THE Queensland Resources Council (QRC) has raised concerns that proposed industrial manslaughter laws will have the reverse outcome of decreasing the safety culture in the mining industry. 

QRC chief executive Ian Macfarlane today told a Parliamentary Committee examining the proposed legislation that safety remains the sector’s top priority, but changes were needed to ensure the Bill met its purpose. 

“The resources industry has been a willing participant and partner in reforms to enhance mining safety, including through the safety roundtable last year, the subsequent safety reset and the Sean Brady safety review,” Mr Macfarlane said. 

“Safety is fundamental to the operation of resources sites, and a fundamental value that operators share with the regulator, workers and their representatives.   We are all working towards the same goal, an industry where every worker goes home unharmed at the end of every shift. 

“However, QRC believes the Bill as drafted could have the perverse outcome of decreasing safety culture and risking unintended consequences," Mr Macfarlane said.

“The current Coal Mining Health and Safety Act has been in operation for two decades and it was drafted in the wake of the Moura No. 2 Mine disaster that claimed 11 lives on the 7th of August 1994. 

“This legislation made landmark changes to safety laws for the resources industry.  These changes were not reflected in safety laws for other industries. 

“These safety laws governing the coal mining industry and protecting coal mining workers established the unique role, duties, responsibilities and obligations of statutory positions such as the site senior executive (SSE). The onus and the obligation for safety onsite rests upon those statutory office holders, including SSEs.

 “Under our current legislation SSEs who do not meet their obligations face the prospect of a fine or a custodial sentence," Mr Macfarlane said. “The Government’s stated intent to amend Work Health and Safety legislation by adding industrial manslaughter offences was to enable executive officers to be charged in the event of criminally negligent behaviour which had led to the fatality of a worker.  

“As the resource acts include statutory positions, it is not simply a matter of translating the industrial manslaughter provisions in the Work Health and Safety Act into the existing resources acts.  

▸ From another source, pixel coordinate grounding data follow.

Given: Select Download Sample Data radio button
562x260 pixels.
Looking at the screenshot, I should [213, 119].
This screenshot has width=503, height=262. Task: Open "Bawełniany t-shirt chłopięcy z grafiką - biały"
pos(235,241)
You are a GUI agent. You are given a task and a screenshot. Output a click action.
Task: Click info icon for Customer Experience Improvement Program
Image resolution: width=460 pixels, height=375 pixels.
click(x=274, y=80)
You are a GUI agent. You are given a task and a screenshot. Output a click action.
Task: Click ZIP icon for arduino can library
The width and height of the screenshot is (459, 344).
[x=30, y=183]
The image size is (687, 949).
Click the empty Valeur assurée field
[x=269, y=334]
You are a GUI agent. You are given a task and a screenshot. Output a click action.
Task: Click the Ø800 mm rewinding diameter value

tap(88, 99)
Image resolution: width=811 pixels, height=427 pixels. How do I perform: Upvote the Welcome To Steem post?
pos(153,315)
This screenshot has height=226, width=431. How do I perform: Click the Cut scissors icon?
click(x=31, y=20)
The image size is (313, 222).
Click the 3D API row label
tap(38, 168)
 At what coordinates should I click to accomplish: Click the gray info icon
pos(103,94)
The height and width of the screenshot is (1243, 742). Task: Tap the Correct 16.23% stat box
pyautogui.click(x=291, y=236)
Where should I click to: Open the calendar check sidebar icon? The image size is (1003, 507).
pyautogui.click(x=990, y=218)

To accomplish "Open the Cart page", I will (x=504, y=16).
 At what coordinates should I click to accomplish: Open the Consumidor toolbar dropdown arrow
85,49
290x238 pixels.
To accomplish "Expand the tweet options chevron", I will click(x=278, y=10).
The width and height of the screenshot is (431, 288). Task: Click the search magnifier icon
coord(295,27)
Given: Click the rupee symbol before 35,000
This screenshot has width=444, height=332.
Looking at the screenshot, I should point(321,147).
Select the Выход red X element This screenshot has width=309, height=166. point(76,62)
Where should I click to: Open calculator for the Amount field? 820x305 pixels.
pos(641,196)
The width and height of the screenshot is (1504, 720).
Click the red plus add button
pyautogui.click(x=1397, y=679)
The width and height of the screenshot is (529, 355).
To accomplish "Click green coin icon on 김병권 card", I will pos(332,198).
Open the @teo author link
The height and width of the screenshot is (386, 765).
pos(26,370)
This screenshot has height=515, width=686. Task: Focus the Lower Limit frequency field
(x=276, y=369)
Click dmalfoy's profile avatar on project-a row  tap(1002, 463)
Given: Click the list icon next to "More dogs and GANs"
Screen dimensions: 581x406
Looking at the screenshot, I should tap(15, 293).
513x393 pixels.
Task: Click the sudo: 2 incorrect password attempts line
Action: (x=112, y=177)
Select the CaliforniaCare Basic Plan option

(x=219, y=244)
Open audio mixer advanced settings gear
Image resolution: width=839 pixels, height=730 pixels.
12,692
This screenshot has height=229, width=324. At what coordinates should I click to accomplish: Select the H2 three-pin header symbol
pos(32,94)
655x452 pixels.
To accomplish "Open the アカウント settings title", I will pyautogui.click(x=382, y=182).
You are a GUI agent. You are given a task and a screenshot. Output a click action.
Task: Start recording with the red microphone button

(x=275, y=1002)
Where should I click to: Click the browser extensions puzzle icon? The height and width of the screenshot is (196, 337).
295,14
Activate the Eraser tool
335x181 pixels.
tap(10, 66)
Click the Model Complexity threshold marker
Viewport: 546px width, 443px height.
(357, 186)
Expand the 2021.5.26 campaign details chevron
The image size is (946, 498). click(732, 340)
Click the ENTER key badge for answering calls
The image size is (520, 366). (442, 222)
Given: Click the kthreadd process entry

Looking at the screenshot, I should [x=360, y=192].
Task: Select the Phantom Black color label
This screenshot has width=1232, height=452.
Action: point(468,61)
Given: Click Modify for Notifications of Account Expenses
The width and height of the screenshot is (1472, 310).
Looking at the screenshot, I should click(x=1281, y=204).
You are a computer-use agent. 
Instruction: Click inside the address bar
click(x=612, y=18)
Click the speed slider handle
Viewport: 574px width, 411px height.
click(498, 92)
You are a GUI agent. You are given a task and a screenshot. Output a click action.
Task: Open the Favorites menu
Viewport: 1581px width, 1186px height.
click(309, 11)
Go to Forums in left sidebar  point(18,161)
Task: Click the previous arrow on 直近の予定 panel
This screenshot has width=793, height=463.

“To do so causes a number of unintended consequences and risks reducing the likelihood that executive officers will ever be able to be charged as the industrial manslaughter offence is likely to disproportionately target the SSEs and other statutory positions.

“Rather than extending the prospect of a fine or jail time to those decision-makers beyond the mine site, the industry expects this Bill to load a heavier burden on site-based SSEs and the positions reporting to them, making their fundamental role untenable," he said.

“Recognising the onerous personal statutory duties that these positions already hold with associated penalties including the potential to be imprisoned for criminal manslaughter, QRC seeks the exclusion of statutory positions from the definition of Senior Officers.  

“The purpose in seeking this change is not to weaken the provisions, rather it is to enable the intent of the legislation to be achieved, that is, to ensure that corporate decision makers can be held personally liable for criminal acts of negligence causing death," Mr Macfarlane said.

“QRC believes that without these changes the Bill also runs the risk of diminishing safety by undermining the culture necessary to prioritise safety. The Brady report made it clear that the most important element of an effective safety culture is timely, comprehensive and honest incident reporting.

“The Bill as proposed creates a disincentive for workers to report these details.  While any mine death is tragic, the industry as a whole works together to learn quickly from any onsite incidents.

“This real-time safety sharing culture will be diminished by legislation that discourages anyone from openly sharing information for fear of prosecution," he said.

“The Bill also includes a late addition for which there has been no consultation or evidence provided. That issue is the proposal that all statutory officials in coal mining must be employed by the coal mine operator. 

“There is no evidence to suggest this requirement would have any impact on improving safety outcomes.  The Brady report made no findings that the reporting culture of contractor statutory position holders was inferior to the reporting culture of employees in those positions. 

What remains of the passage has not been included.